In 1998 the UK Parliament passed the Human Rights Act. It chose its words in section 2 (1)(a) very carefully, that our courts must take into account any judgement, decision, declaration or advisory opinion of the EHCR.
They are not bound to follow, nor can they ignore.
And here’s the problem, our courts are not obliged to obey decisions but our Parliament is.

Now back to basics. The EHCR was set up to prevent the appalling abuses of Nazi Germany infecting the continent of Europe again. It provides basic human rights which would be no different to if we drew up our own British Human Rights Bill. This is not surprising as it was the Brits who drafted it after the Nuremberg trials, in particular David Maxwell Fife who became a rather illiberal Conservative Home Secretary. History sometimes has a sense of irony.
The trouble is that the EHCR was never intended to be the final court of Appeal for its member states. It was designed to prevent governments oppressing its peoples. It seems to have departed from these sensible principles and has become a megaphone for political interference in countries where there is no democratic deficit. The classic case is votes for prisoners, something which should be a matter for sovereign Parliaments alone.

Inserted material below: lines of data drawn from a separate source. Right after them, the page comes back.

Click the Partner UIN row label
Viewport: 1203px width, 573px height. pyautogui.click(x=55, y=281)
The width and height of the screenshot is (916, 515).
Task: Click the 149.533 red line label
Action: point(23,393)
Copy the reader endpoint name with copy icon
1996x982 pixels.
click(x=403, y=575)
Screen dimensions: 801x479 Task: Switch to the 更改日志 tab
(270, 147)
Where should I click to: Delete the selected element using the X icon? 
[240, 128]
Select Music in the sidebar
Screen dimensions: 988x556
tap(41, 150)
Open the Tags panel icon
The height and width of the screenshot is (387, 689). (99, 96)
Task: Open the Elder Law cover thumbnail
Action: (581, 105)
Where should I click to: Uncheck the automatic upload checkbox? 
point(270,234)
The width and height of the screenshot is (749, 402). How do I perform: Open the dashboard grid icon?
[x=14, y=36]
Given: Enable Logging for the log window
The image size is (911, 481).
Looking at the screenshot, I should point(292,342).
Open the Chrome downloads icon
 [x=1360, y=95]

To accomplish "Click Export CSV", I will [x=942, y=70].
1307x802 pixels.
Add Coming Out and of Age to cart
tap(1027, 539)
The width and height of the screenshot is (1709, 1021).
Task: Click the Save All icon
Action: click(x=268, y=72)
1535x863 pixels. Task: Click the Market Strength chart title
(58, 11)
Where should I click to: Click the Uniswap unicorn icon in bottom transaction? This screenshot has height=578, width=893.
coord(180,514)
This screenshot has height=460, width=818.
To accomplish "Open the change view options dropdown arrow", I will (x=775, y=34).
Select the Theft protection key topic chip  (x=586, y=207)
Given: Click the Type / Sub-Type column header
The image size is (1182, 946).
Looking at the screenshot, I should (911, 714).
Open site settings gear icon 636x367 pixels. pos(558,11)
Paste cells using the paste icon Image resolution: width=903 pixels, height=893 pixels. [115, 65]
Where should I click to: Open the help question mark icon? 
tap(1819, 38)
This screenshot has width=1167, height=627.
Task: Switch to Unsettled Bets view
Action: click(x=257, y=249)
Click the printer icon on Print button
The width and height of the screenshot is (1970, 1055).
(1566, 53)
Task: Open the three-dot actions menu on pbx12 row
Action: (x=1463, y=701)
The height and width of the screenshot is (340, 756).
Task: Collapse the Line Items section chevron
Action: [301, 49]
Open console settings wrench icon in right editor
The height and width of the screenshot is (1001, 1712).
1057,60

So how do we sort out the seemingly contradictory laws which says on the one hand Parliament is bound by ECHR decisions whilst our courts are not? Whatever advice any Attorney General gives is not going to be believed. If Jeremy Wright makes an unlikely volte face he will be accused of being a right wing stooge. If he follows the line of Dominic Grieve the right will accuse him of being a Europhile.

It is worth reminding ourselves what advice Grieve has been giving. It is simply the law. Irritating as the EHCR can be, if we pulled out it would make it very difficult for us to remain in the EU, because of the European Court in Luxembourg. This court ensures that member states of the EU obeys the Treaty of Rome and all subsidiary treaties. It may find itself trying to enforce EHCR decisions on non convention members. If we disobey that lot we would be obliged to leave the EU.

This analysis is purely legal and it is the advice that will be given by the the commission set up to investigate this. I am trying to avoid the fetid politics and all talk about Britain’s obligation to obey the rule of law. Those are arguments for another post.

If ever there is a case for taking the politics out of a dilemma it is this one. Politicians in the run up to general elections have a habit of doing silly things for party advantage. There is a legal way round this. A few months ago the then Lord Chief Justice Igor Judge, alluded to these problems and suggested that the Supreme Court should wrestle with the two seemingly conflicting positions. He is right. Judges don’t run for election. They are trusted. They are above party politics. A ruling from them on a point of such vital constitutional importance will lead the way forward for political decisions. Good heavens we might even have a Cabinet decision which has been properly thought through!

Personally, I am all in favour of our Supreme Court being the ultimate court of Appeal. They are experienced in politely telling the EHCR when they are wrong. Let them decide. Let them give guidance to Parliament which at least will be independent. At the moment there is too much political testosterone and subpoena envy. And too much talk of rushing out ill flaky promises in party manifestos.